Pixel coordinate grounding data
----------------------------------------
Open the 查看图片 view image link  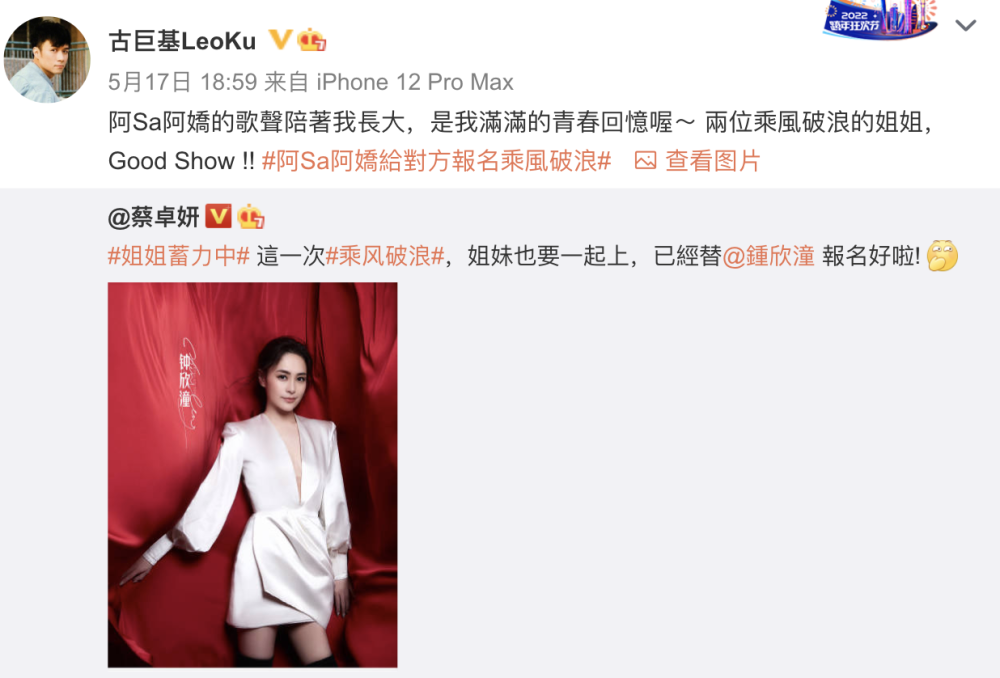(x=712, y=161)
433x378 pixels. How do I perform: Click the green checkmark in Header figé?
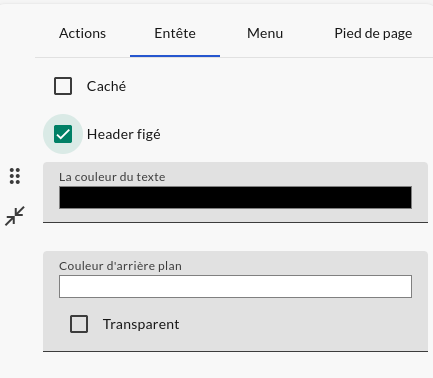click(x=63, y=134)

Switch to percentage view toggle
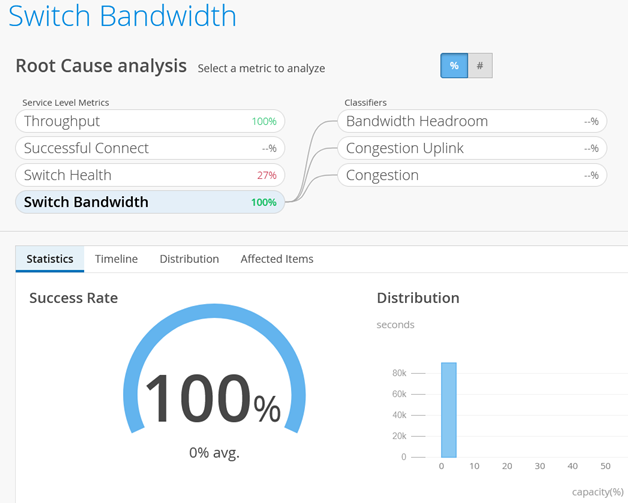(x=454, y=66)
----------------------------------------
Instructions to follow:
Please return only the lines running from the line with "433x378 pixels. How" to the final line of the data, both included, exactly and without any pictures.

Expected answer:
433x378 pixels. How do I perform: Click the green checkmark in Header figé?
click(x=63, y=134)

Switch to percentage view toggle
(x=454, y=66)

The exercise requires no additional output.